To do: Beginning with the first line, please return the entries exactly through the line that contains "pest control issues (187, 2164)", and leave out all later lines.

Saved data entries:
%%
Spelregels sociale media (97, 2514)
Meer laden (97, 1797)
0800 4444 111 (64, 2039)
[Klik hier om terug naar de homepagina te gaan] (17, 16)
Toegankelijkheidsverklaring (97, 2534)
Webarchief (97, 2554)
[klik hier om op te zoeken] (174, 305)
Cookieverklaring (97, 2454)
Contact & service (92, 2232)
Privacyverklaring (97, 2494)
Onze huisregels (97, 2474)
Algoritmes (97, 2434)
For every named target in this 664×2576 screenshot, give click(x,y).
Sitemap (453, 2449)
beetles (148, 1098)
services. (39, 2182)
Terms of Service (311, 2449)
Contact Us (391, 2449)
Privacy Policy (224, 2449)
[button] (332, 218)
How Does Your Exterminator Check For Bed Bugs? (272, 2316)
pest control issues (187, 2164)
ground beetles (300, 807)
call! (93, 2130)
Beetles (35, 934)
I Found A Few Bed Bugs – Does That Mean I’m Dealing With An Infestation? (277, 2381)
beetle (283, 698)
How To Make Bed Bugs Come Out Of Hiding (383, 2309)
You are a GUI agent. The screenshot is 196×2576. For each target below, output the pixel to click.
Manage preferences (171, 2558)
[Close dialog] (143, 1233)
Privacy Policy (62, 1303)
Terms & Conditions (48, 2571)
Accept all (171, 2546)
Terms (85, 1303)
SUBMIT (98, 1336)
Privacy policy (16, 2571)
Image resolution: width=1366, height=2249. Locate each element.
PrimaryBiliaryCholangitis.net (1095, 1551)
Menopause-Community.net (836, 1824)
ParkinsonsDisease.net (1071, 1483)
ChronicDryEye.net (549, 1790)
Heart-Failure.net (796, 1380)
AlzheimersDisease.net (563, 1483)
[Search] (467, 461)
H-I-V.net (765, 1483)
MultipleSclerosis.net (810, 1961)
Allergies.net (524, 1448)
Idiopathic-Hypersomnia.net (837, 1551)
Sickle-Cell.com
%%
Answer to the problem:
Spelregels sociale media (97, 2514)
Meer laden (97, 1797)
0800 4444 111 (64, 2039)
[Klik hier om terug naar de homepagina te gaan] (17, 16)
Toegankelijkheidsverklaring (97, 2534)
Webarchief (97, 2554)
[klik hier om op te zoeken] (174, 305)
Cookieverklaring (97, 2454)
Contact & service (92, 2232)
Privacyverklaring (97, 2494)
Onze huisregels (97, 2474)
Algoritmes (97, 2434)
For every named target in this 664×2576 screenshot, give click(x,y).
Sitemap (453, 2449)
beetles (148, 1098)
services. (39, 2182)
Terms of Service (311, 2449)
Contact Us (391, 2449)
Privacy Policy (224, 2449)
[button] (332, 218)
How Does Your Exterminator Check For Bed Bugs? (272, 2316)
pest control issues (187, 2164)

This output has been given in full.